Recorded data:
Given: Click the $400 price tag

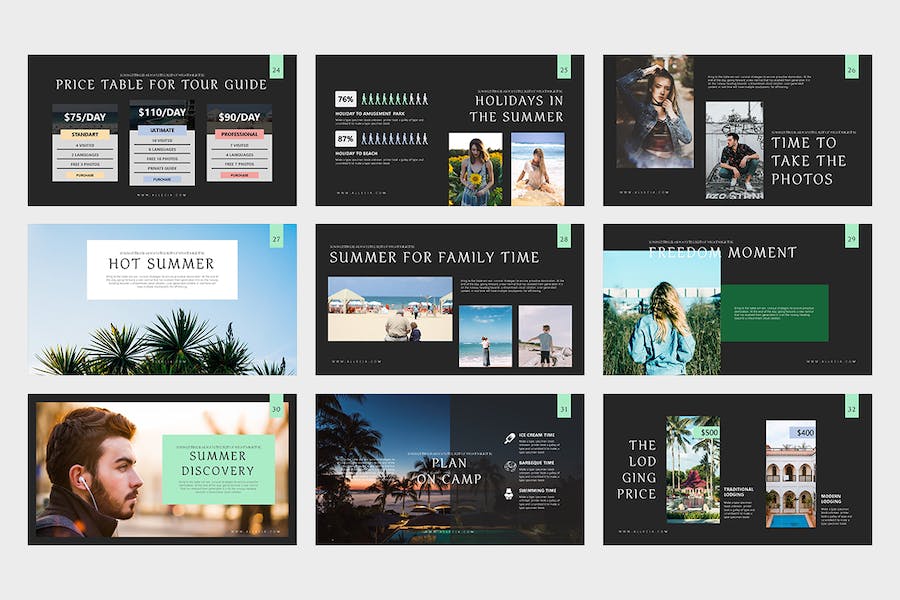Looking at the screenshot, I should (x=805, y=432).
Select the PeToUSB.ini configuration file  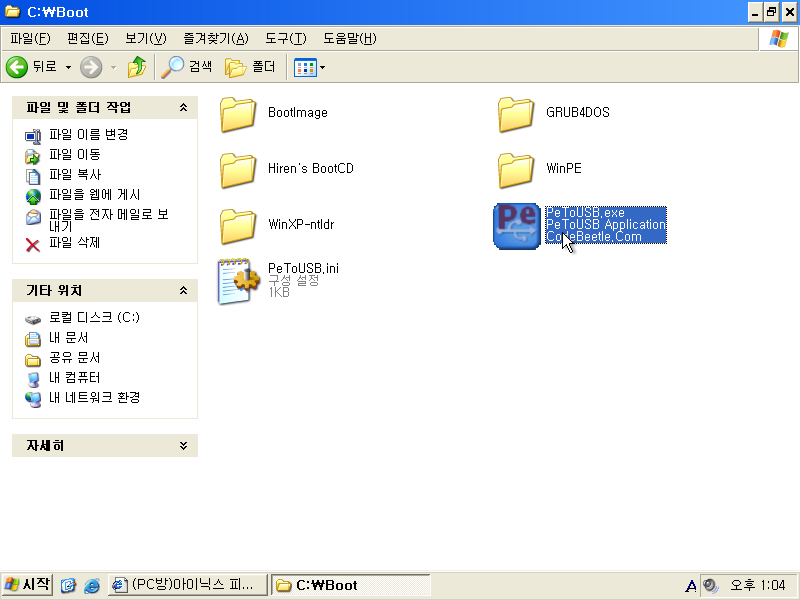(x=239, y=281)
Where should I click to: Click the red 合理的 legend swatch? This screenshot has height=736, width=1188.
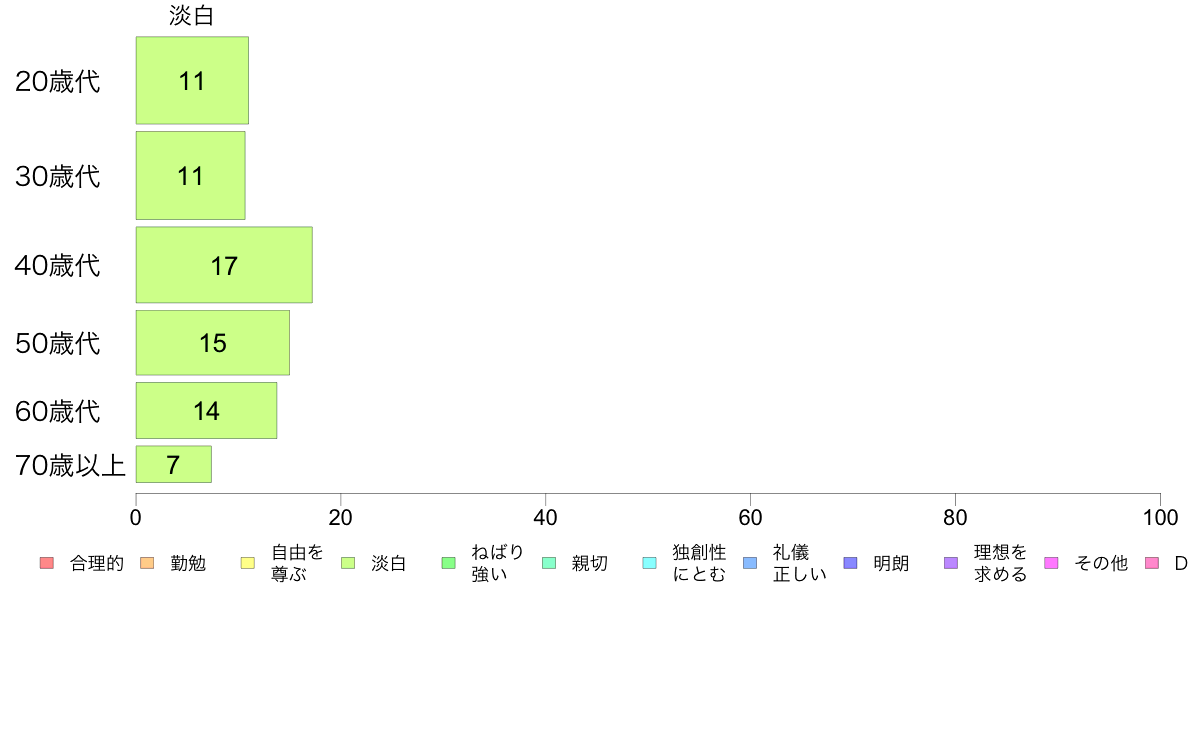point(47,563)
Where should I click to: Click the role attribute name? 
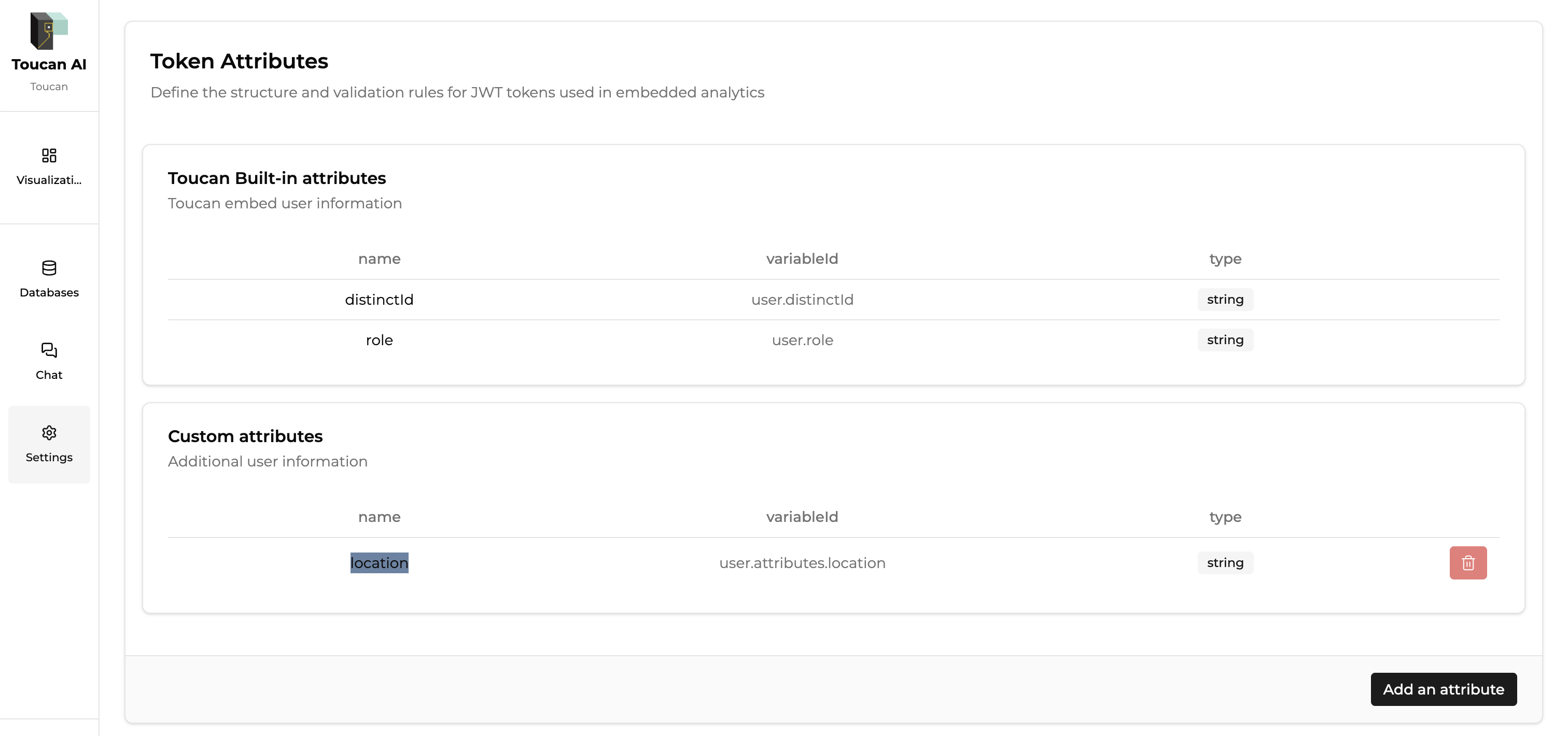coord(379,340)
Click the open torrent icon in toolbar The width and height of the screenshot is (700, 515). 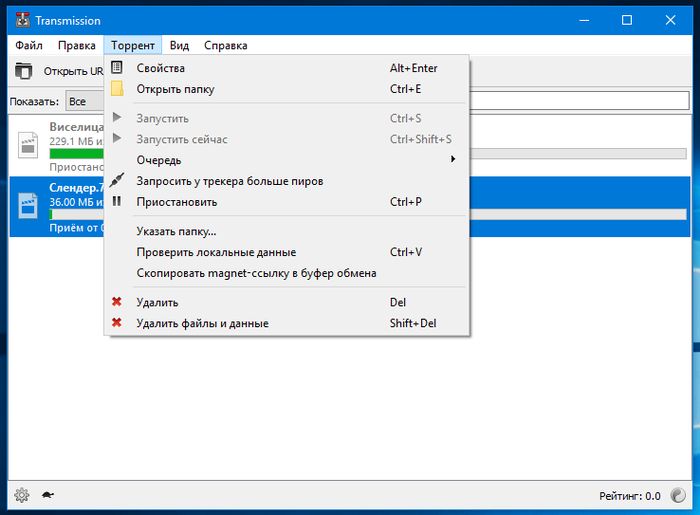tap(22, 71)
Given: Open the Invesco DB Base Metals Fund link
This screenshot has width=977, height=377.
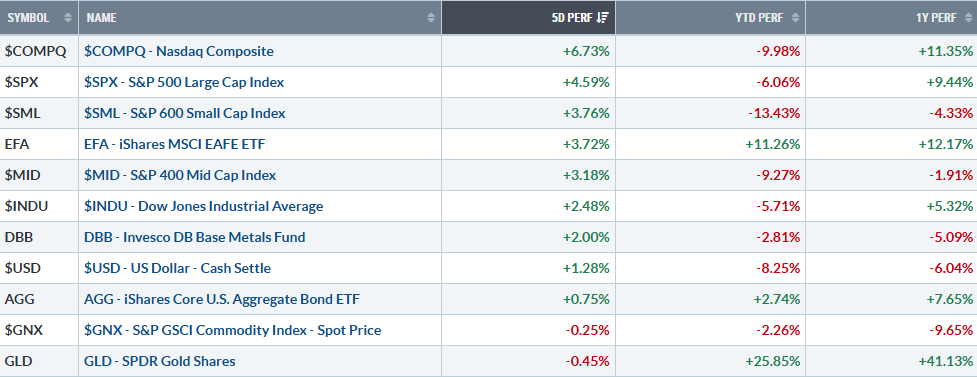Looking at the screenshot, I should pyautogui.click(x=194, y=237).
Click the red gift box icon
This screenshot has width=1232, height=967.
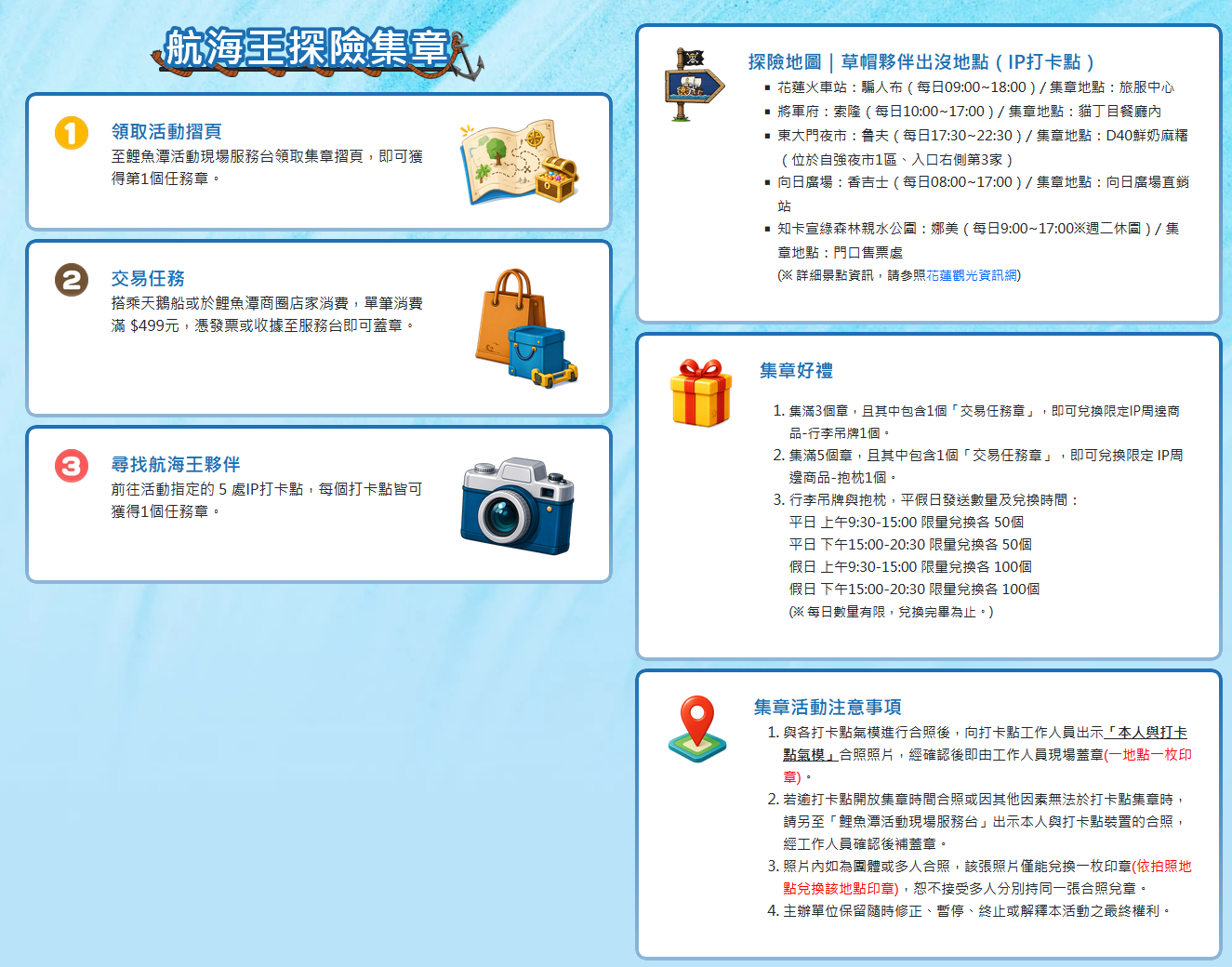pos(700,392)
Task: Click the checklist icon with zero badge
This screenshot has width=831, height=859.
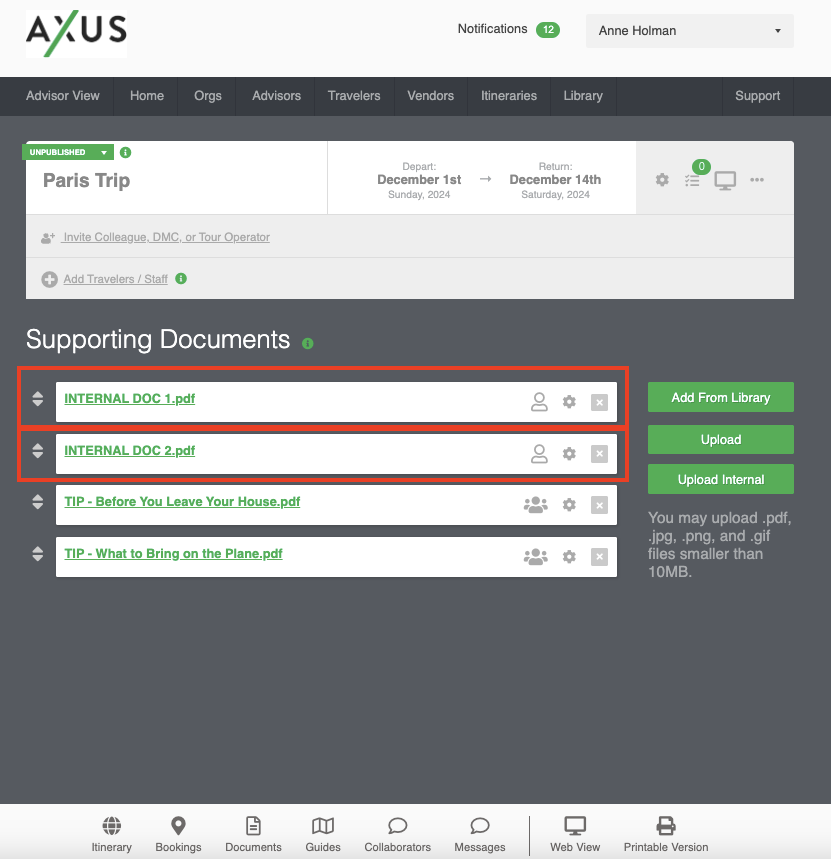Action: [x=693, y=181]
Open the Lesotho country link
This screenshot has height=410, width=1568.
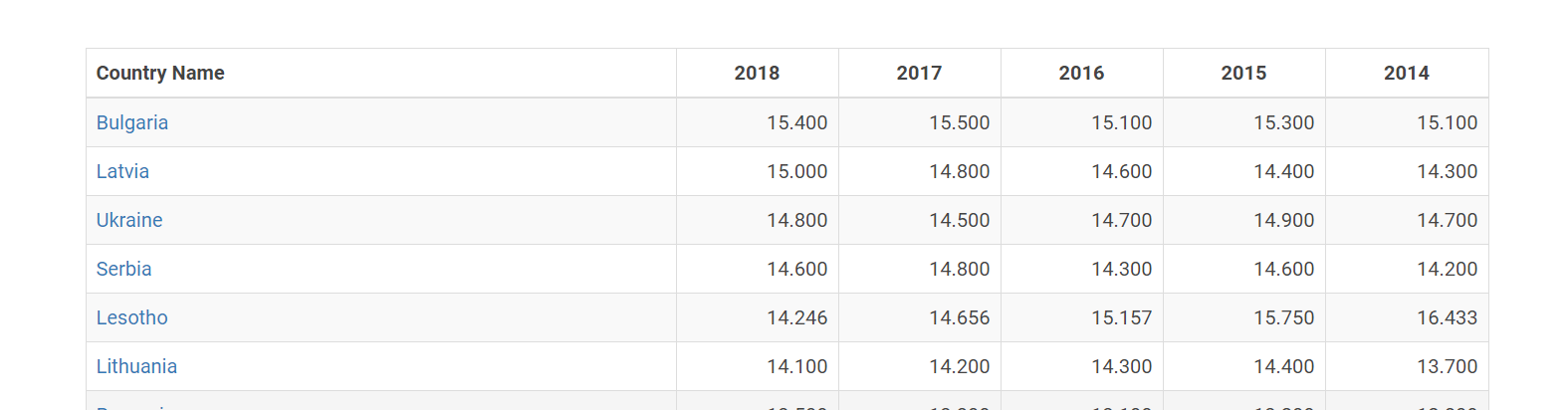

• **What is being asked**
Run a filter over the data above and keep each line that contains the word "link".

• **Answer to the exercise**
Given: Open the Invesco DB Base Metals Fund link
Open the Lesotho country link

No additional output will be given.